Invasion, U.S.A. (sometimes stylized Invasion USA) is a 1952 American drama film directed by Alfred E. Green and starring Gerald Mohr, Peggie Castle and Dan O'Herlihy. The screenplay is based on a story by Robert Smith and Franz Spencer about the invasion of the United States by an unnamed communist enemy, presumably the Soviet Union.

==Plot==
In a New York bar, the brooding, mysterious forecaster Mr. Ohman is seated alone, drinking brandy. He engages in discussions with a cross-section of affluent Americans at the bar, including television newscaster Vince Potter, beautiful society woman Carla Sanford, a California industrialist, an Arizona rancher and a congressman. International news is bad, but the Americans do not want to hear it. They all enjoy their material wealth, dislike communism, want lower taxes and reject the need for industrial support of government. Ohman tells them that many Americans want safety and security but do not want to make any sacrifices to ensure it.

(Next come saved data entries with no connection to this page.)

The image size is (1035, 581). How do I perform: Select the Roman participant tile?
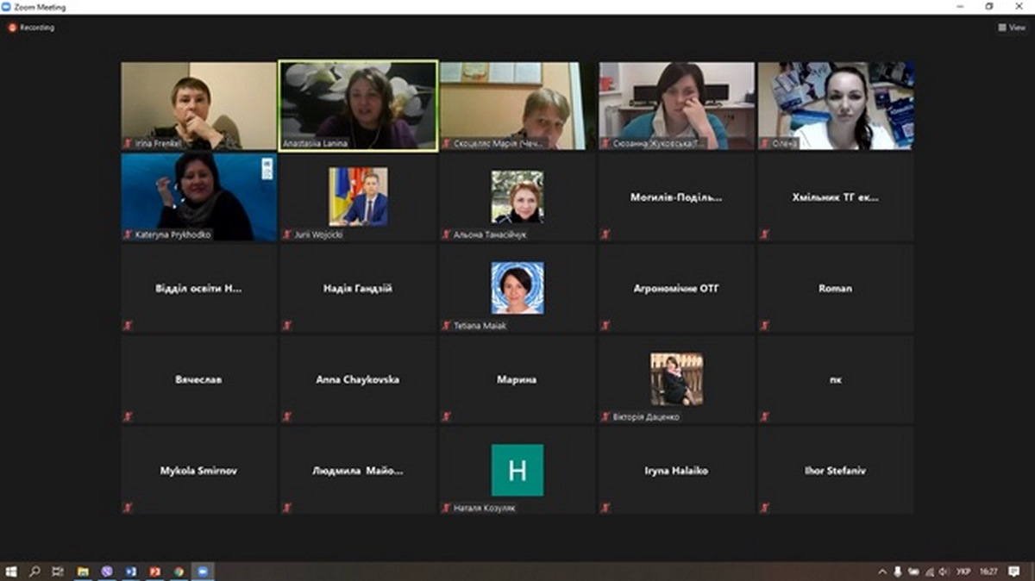[x=835, y=289]
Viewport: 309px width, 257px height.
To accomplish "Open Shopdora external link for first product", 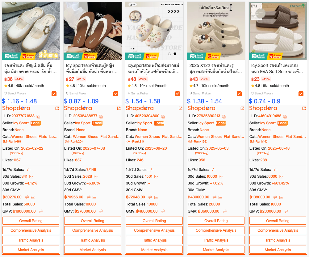I will 57,108.

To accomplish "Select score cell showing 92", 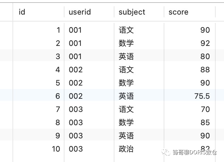I will point(205,43).
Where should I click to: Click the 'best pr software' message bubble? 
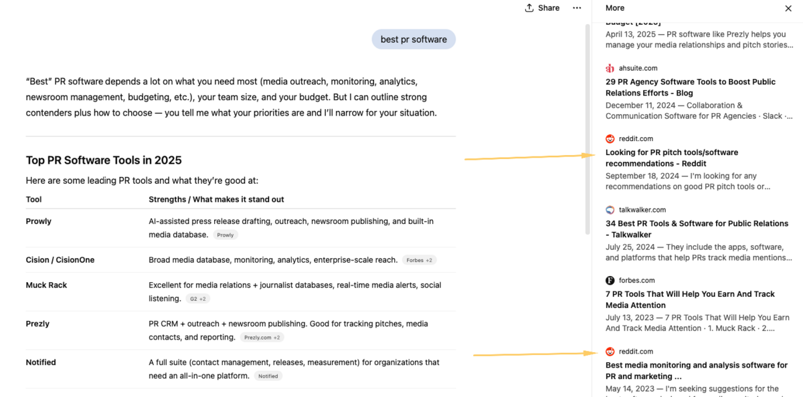pyautogui.click(x=414, y=39)
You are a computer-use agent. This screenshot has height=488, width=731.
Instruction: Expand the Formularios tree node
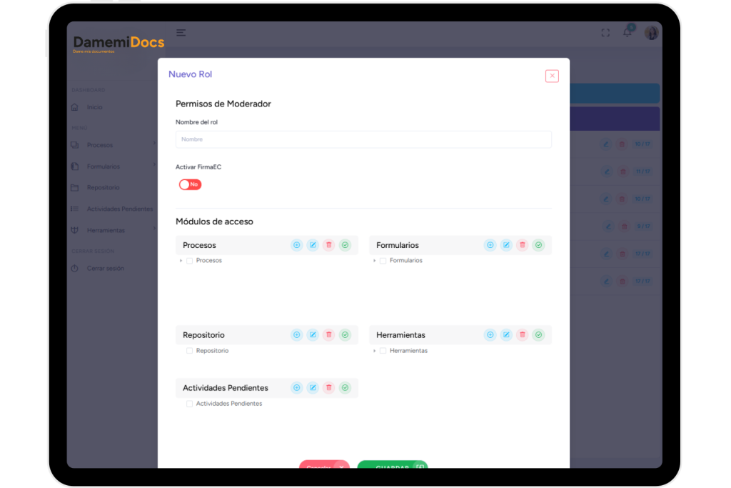(x=374, y=261)
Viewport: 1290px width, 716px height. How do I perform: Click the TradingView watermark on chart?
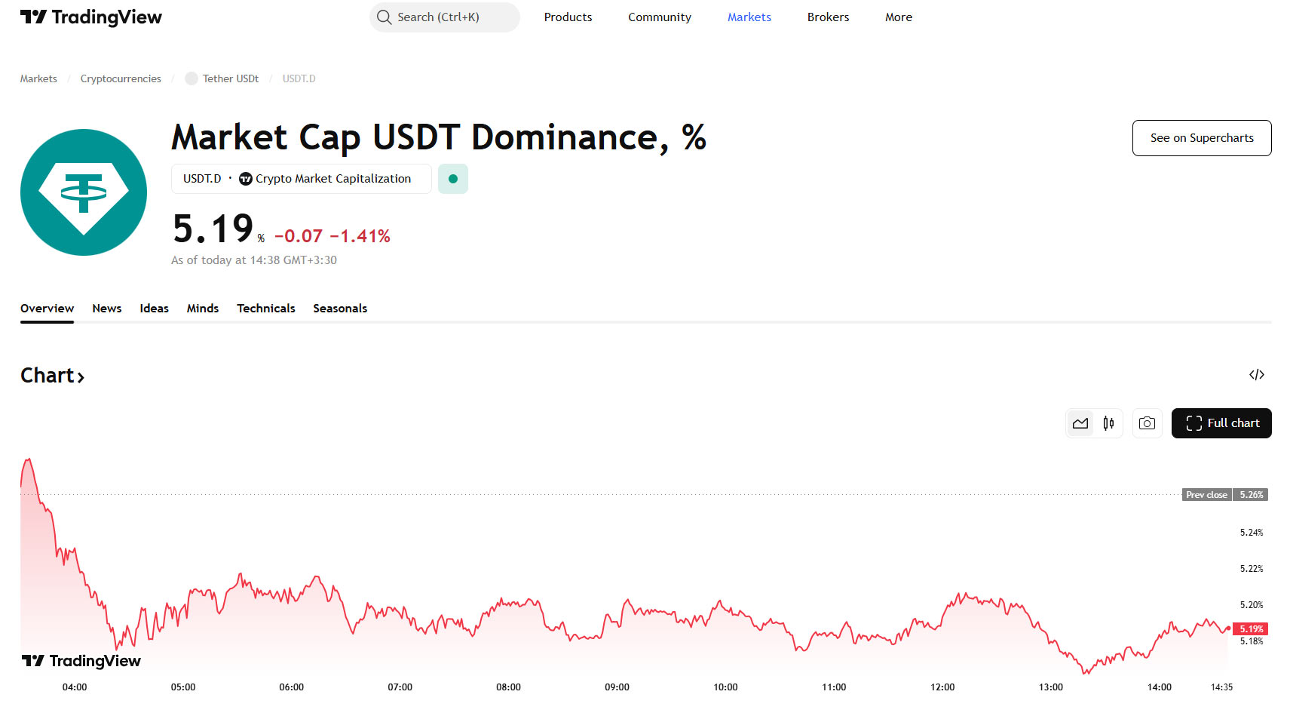pos(81,661)
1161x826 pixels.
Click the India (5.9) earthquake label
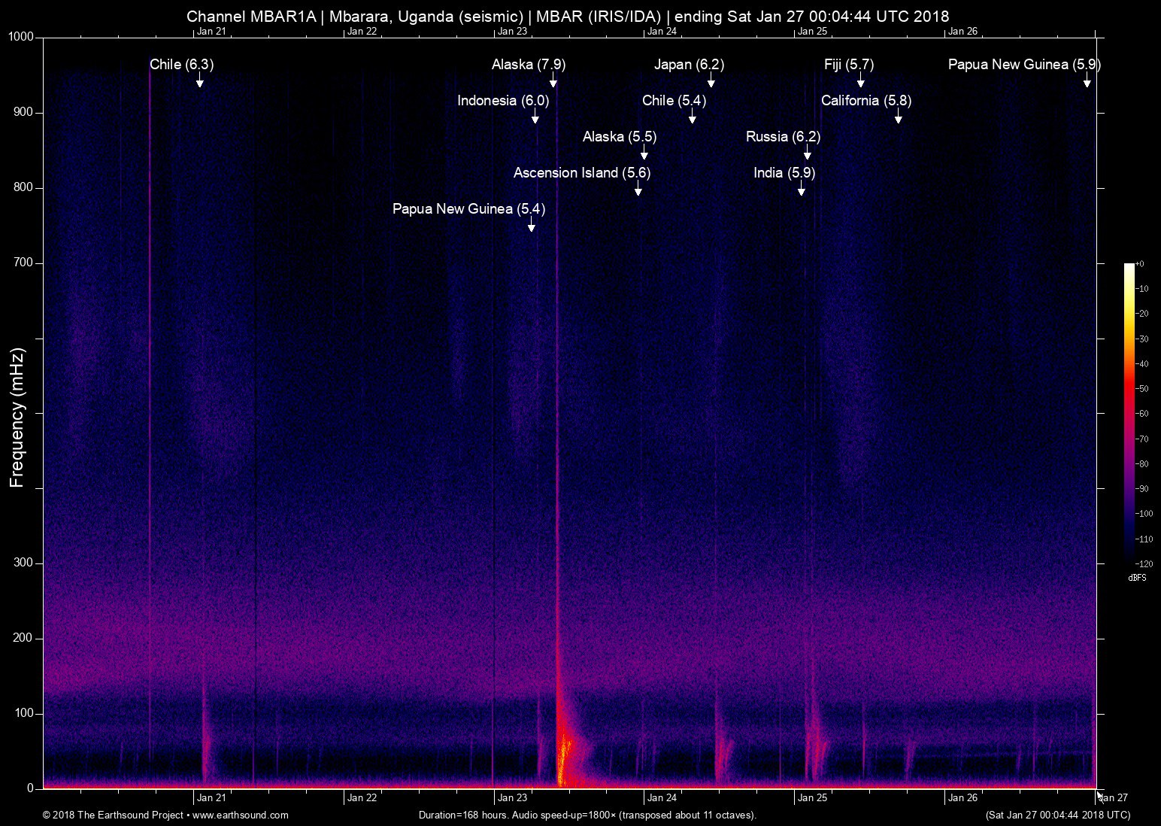point(784,173)
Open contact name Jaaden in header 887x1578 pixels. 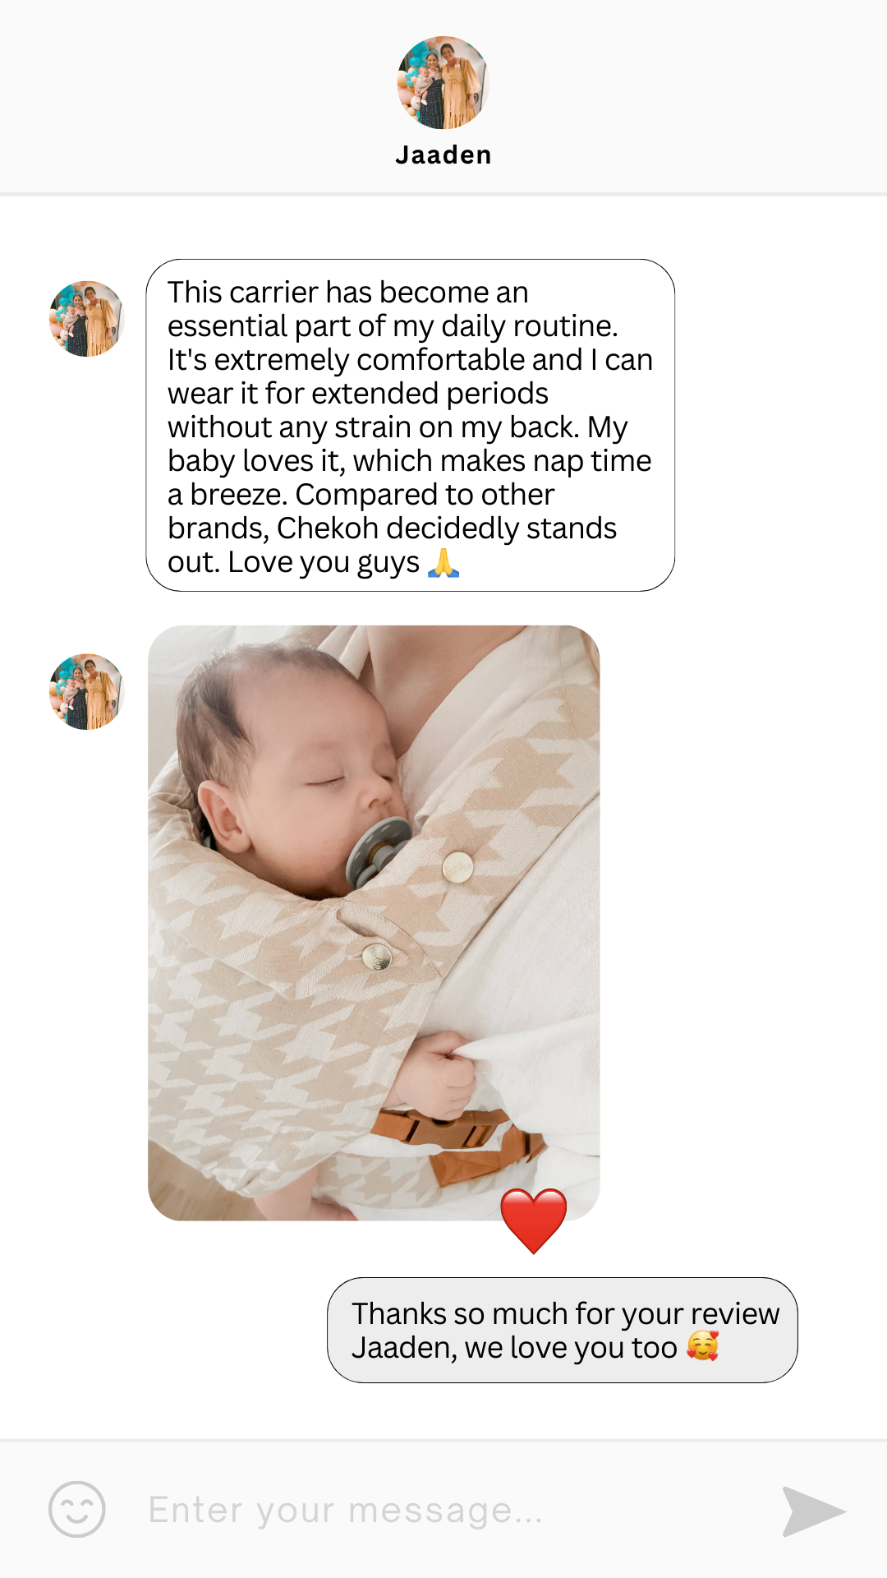tap(444, 155)
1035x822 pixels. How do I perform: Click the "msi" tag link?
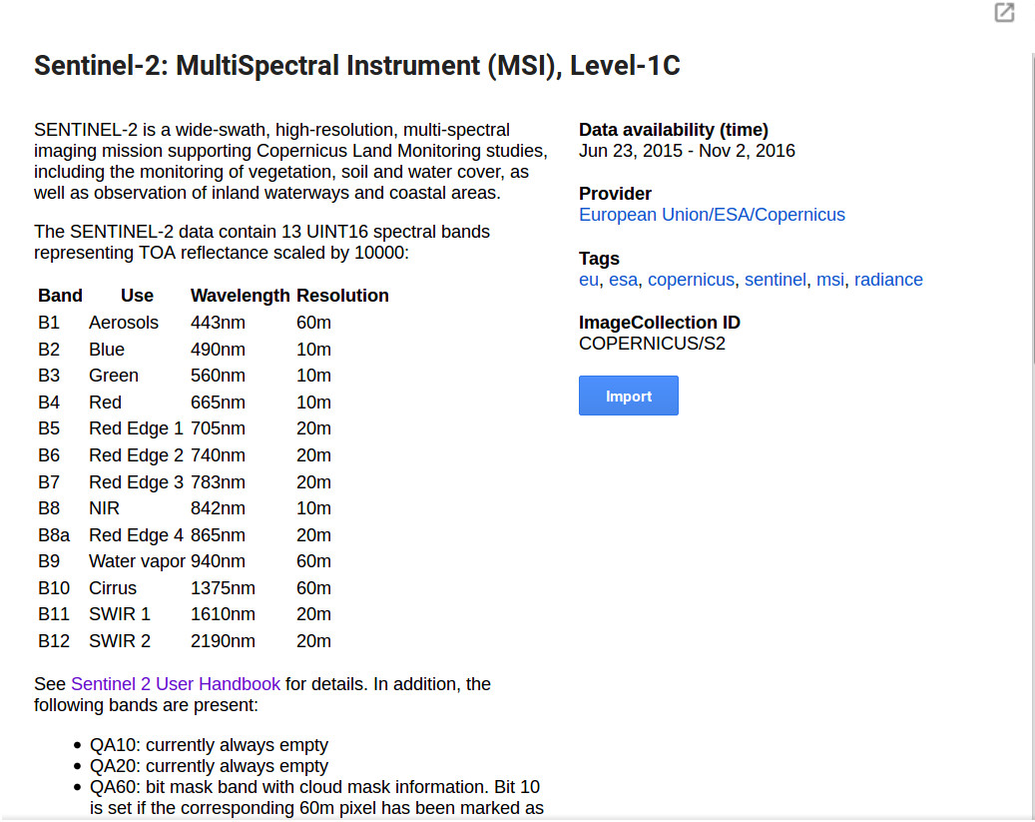pyautogui.click(x=829, y=280)
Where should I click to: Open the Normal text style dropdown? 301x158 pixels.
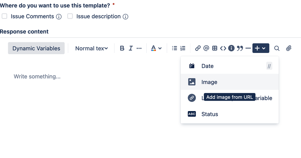[92, 48]
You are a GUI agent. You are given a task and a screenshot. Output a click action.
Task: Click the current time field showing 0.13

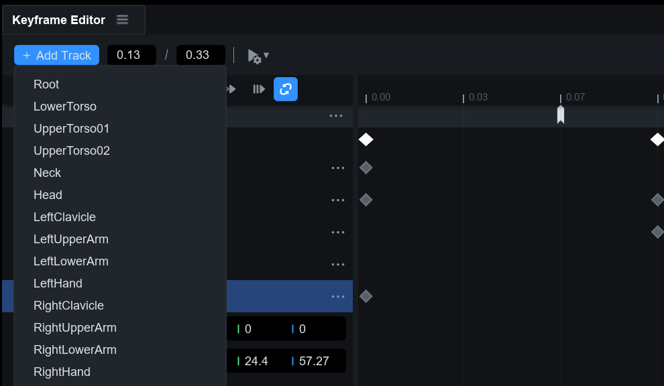coord(131,55)

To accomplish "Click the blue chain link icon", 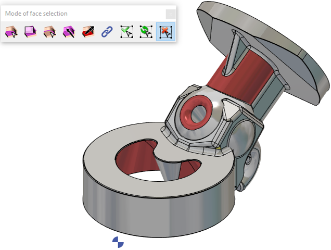I will coord(107,32).
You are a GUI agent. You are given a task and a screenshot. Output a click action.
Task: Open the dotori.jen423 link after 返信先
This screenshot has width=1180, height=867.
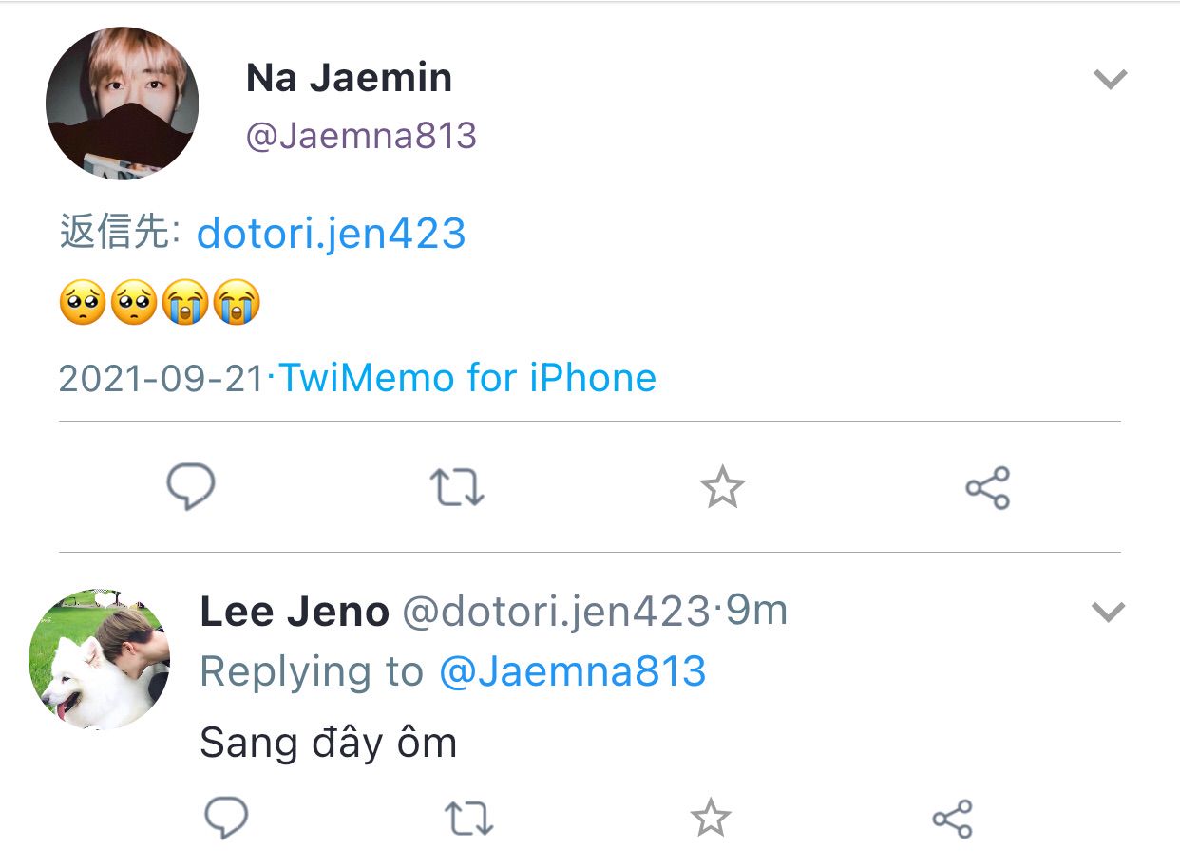[x=332, y=234]
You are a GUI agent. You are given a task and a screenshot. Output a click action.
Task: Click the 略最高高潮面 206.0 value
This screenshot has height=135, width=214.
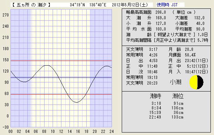point(161,12)
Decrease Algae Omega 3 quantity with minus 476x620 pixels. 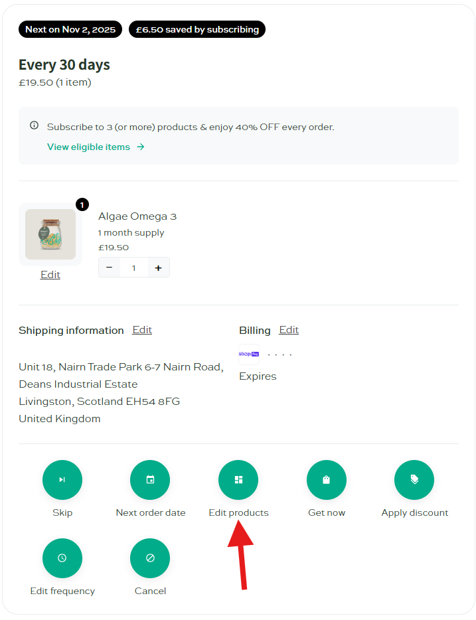tap(110, 268)
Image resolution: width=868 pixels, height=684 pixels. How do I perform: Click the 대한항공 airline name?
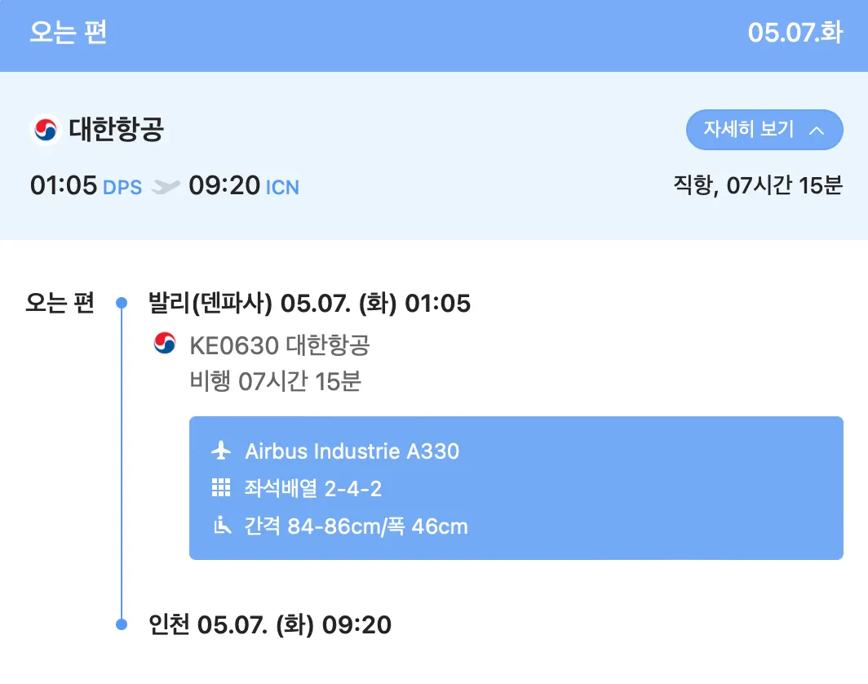(x=116, y=130)
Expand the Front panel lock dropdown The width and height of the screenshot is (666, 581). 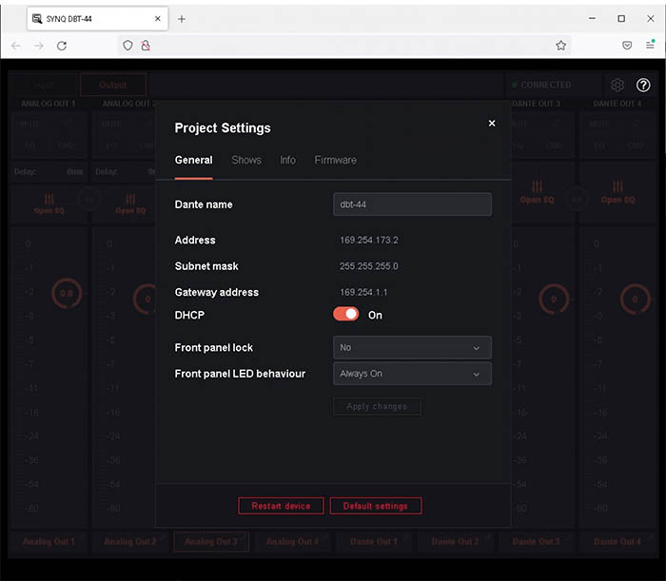[412, 348]
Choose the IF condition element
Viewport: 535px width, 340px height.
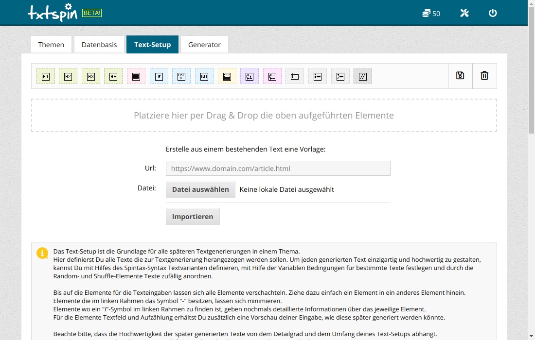click(x=159, y=76)
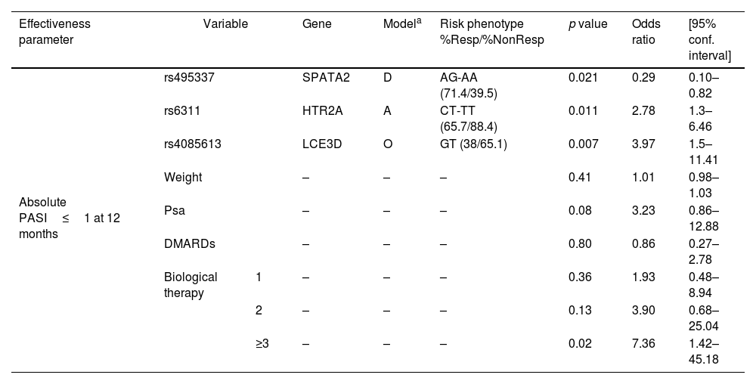Click the 95% conf. interval header
The height and width of the screenshot is (384, 756).
pos(709,39)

Suddenly, the news becomes worse. Communists are staging air attacks over Seal Point, Alaska and then Nome. Paratroops have landed on Alaskan airfields. Soon, the enemy's plan of attack becomes clear: civilian airfields are captured as staging areas while military airfields are A-bombed. American forces attack the enemy's homeland with Convair B-36 sorties, but the enemy moves steadily into Washington and Oregon. Shipyards in Puget Sound are hit with atomic attacks, causing massive casualties.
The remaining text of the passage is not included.